On Sunday, however, the Hawkeyes are getting some gnarly tests out of the gate.
Between the 17 matches, all of which will be freestyle, 19 total Iowa wrestlers are slated to compete Sunday. The undercard, which will be streamed for free on Trackwrestling, boasts 13 of them, including four of last year’s starters: Max Murin (141), Kaleb Young (157), Abe Assad (184) and Jacob Warner (197).
Murin will wrestle Minnesota All-American Mitch McKee. Young has Iowa grad Jeremiah Moody. Assad will wrestle Nelson Brands, who competed for the starting spot at 184 last season alongside Assad, and Warner will wrestle redshirt freshman Zach Glazier.
The undercard also features three highly-touted true freshmen: Patrick Kennedy, a junior national champ from Minnesota, will wrestle junior Myles Wilson; Jesse Ybarra, a standout from Arizona, will wrestle Nodir Safarov, of the Hawkeye Wrestling Club; and Florida native Bretli Reyna will wrestle redshirt freshman Cobe Siebrecht, from Lisbon.
“We’re going to test their freestyle skills, but wrestling is wrestling,” Tom Brands said. “These young guys, they’re craving it, they’re loving it, they need it. Onward.”
The main card, which will only be streamed pay-per-view, will boast the other six, and each of them will be tested by an opponent they wouldn’t normally see during the regular collegiate season.
Lee, a two-time NCAA champ, will wrestle Zach Sanders, a grizzled veteran from Minnesota who was a four-time All-American for the Gophers. Eierman will wrestle Vladimir Khinchegashvili, a 2012 Olympic gold medalist from Georgia.
Marinelli has James Green, a Nebraska grad and two-time world medalist. Kemerer has Tommy Gantt, an All-American from North Carolina State. Austin DeSanto and Tony Cassioppi are the other two current Hawkeyes scheduled to compete. DeSanto has Bryce Meredith, a two-time NCAA finalist from Wyoming. Cassioppi has Nick Gwiazdowski, a two-time NCAA champ and two-time world medalist from N.C. State.
“Just blessed to be able to compete again,” DeSanto said. “This is an awesome opportunity to get back on the mat and improve. I think both of us are ready to get out there and score points.”
A lot of firepower, yes — but also an opportunity for some guys to flash their freestyle chops against some of the best in the country.
“A guy like Cassioppi, being able to wrestle Gwiazdowski, that’s real important for his development,” Brands said. “He did not come to Iowa to only get a good education toward a meaningful career and wrestle collegiately. He wants to wrestle internationally.
“With COVID and the way things have been delayed, it was a no-brainer to come out of the gates strong with these matchups.”

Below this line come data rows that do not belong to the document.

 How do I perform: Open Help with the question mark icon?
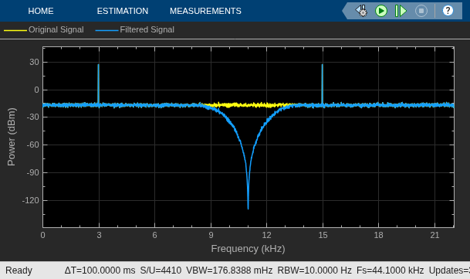coord(448,11)
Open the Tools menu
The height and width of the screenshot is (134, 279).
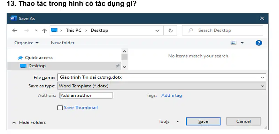pyautogui.click(x=169, y=121)
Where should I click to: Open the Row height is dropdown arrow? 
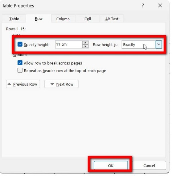(x=159, y=44)
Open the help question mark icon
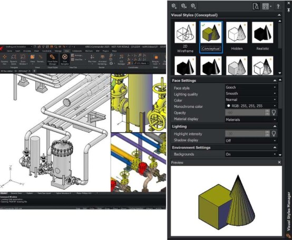 tap(278, 6)
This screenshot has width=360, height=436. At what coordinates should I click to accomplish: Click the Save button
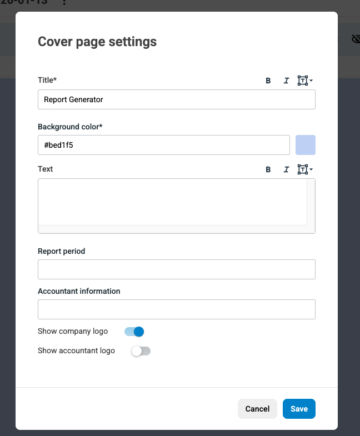pyautogui.click(x=299, y=409)
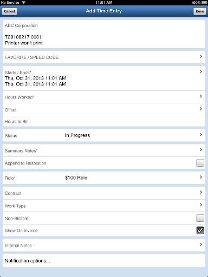Check the Wi-Fi status icon
This screenshot has height=277, width=208.
click(x=23, y=3)
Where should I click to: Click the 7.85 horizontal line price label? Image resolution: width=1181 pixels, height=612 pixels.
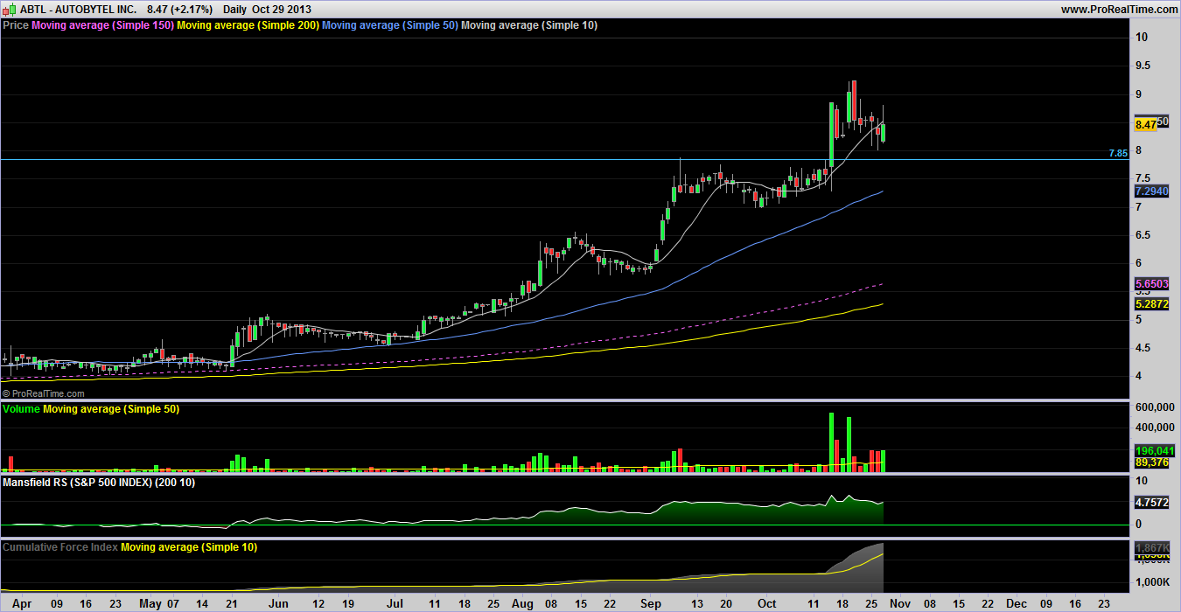(x=1118, y=153)
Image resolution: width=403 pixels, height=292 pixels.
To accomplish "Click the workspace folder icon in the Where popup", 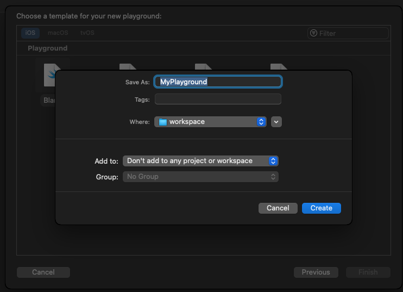I will pos(163,122).
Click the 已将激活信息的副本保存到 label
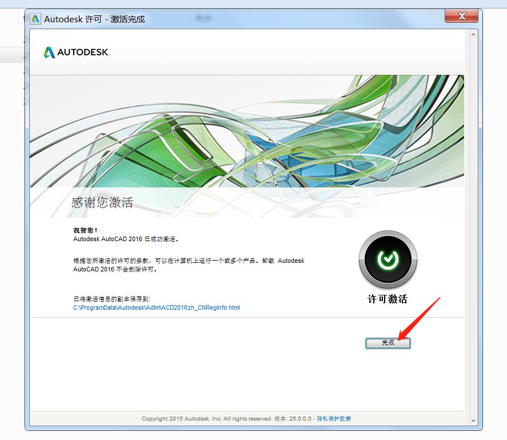The image size is (507, 440). click(x=111, y=299)
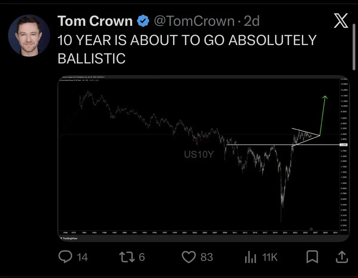The image size is (358, 278).
Task: Click the blue verified badge
Action: [x=143, y=21]
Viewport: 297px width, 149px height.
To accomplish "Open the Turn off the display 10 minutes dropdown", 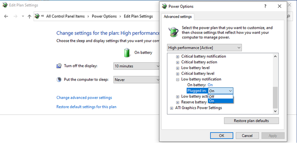I will (136, 66).
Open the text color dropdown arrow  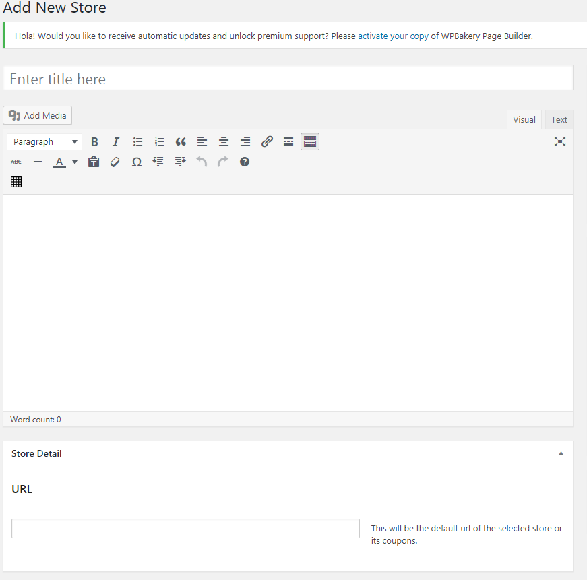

Lugo will also compete, against Princeton All-American Matthew Kolodzik. There are also two women’s matches — one between Sarah Hildebrandt, a 2018 world medalist, and Erin Golston, a three-time junior world medalist; another between Precious Bell, a U.S. Open champ, and Jordan Nelson, a talented senior from Life University.
But most every eye will be on the Hawkeye wrestlers as they unofficially begin their 2020-21 season. They are hungry to compete, no doubt, but the long layoff may have also shifted perspective.
It was just four days after the Big Ten Championships that the pandemic forced the shutdown of the national tournament. Now, 238 days later, the Hawkeyes are back wrestling again. They plan on taking full advantage.
“This is a big opportunity, and I’m super thankful,” Marinelli said. “But I’m also excited. We get to compete, finally. It’s been way too long. We’ve been doing things right, training and being safe and getting what we need and getting ready.
“We’re not just putting on an event and just doing it just to do it. We’re doing it for intent and to get better and to show what we have.”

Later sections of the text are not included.